[Frontiers in Bioscience E4, 2605-2616, June 1, 2012]

[Frontiers in Bioscience E4, 2605-2616, June 1, 2012]

Identifying lipid metabolism genes in pig liver after clenbuterol administration

Qiuyue Liu¹, Jin Zhang², Wei Guo¹, Yiqiang Zhao¹, Xiaoxiang Hu¹, Ning Li¹

1State Key Laboratory for Agrobiotechnology, China Agricultural University, Beijing 100193, China, ²College of Life Science and Biotechnology, Hebei Normal University of Science& Technology, Qinhuangdao, 066600, China

TABLE OF CONTENTS

1. Abstract
2. Introduction
3. Materials and methods: 3.1. Animal management and tissue collection; 3.2. Histology; 3.3. RNA isolation and Microarray hybridization; 3.4. Data analysis; 3.5. Clustering of differentially expressed genes; 3.6. Gene function and pathway enrichment analysis; 3.7. Prioritization of differentially expressed genes
4. Results: 4.1. Phenotypic changes; 4.2. Differentially expressed transcripts in liver tissue; 4.3. Hierarchical Clustering of differentially expressed probe sets; 4.4. qPCR validation of differentially expressed transcripts/genes; 4.5. Functional enrichment of differentially expressed transcripts/genes; 4.6. Pathways enrichment of differentially expressed transcripts/genes; 4.7. Prioritization of differentially expressed transcripts/genes
5.Discussion: 5.1. Phenotype comparison; 5.2. Function and pathway enrichments of differentially expressed genes; 5.3. Prioritized list of differentially expressed genes related to Clenbuterol's repartitioning effect; 5.4. Comparison of the cDNA microarray data of adipose tissue derived from identically managed animals
6. Conclusions
7. Acknowledgement
8. References

1. ABSTRACT

Clenbuterol is a repartition agent (beta 2-adrenoceptor agonist) that can decrease fat deposition and increase skeletal muscle growth at manageable dose.

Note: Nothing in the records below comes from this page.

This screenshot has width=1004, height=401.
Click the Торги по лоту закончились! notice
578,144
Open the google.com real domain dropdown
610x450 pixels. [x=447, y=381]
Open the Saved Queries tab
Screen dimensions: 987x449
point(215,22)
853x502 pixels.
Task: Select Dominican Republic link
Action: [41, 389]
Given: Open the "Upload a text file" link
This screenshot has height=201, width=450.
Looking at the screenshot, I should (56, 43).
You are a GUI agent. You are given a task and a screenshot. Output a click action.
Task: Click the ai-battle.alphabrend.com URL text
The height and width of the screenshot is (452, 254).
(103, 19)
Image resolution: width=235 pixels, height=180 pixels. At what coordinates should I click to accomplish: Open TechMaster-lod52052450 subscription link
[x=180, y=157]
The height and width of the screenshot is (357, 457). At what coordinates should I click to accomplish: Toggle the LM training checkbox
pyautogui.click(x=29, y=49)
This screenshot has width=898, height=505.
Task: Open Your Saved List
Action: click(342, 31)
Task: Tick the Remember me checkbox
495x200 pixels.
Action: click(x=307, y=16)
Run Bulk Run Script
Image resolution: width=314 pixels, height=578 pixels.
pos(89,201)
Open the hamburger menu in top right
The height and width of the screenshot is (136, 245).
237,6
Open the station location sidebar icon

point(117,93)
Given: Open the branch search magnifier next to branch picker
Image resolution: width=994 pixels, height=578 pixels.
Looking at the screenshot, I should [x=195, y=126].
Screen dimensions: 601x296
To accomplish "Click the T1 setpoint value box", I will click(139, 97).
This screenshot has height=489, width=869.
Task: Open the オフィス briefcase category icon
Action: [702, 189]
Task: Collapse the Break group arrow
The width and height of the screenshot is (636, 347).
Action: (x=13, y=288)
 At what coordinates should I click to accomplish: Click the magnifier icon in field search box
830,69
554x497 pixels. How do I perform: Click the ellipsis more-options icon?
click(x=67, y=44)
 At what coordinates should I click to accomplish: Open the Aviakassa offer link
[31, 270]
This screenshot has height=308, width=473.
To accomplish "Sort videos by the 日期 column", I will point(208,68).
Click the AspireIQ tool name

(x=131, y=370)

To better understand the molecular mechanism of Clenbuterol's action, GeneChips and real-time PCR were used to compare the gene expression profiles of liver tissue in pigs with/without administration of Clenbuterol. Metabolism effects and the global gene expression profiles of liver tissue from Clenbuterol-treated and untreated pigs were conducted. Function enrichment tests showed that the differentially expressed genes are enriched in glycoprotein protein, plasma membrane, fatty acid and amino acid metabolic process, and cell differentiation and signal transduction groups. Pathway mining analysis revealed that physiological pathways such as MAPK, cell adhesion molecules, and the insulin signaling pathway, were remarkably regulated when Clenbuterol was administered. Gene prioritization algorithm was used to associate a number of important differentially expressed genes with lipid metabolism in response to Clenbuterol. Genes identified as differentially expressed in this study will be candidates for further investigation of the molecular mechanisms involved in Clenbuterol's effects on adipose and skeletal muscle tissue.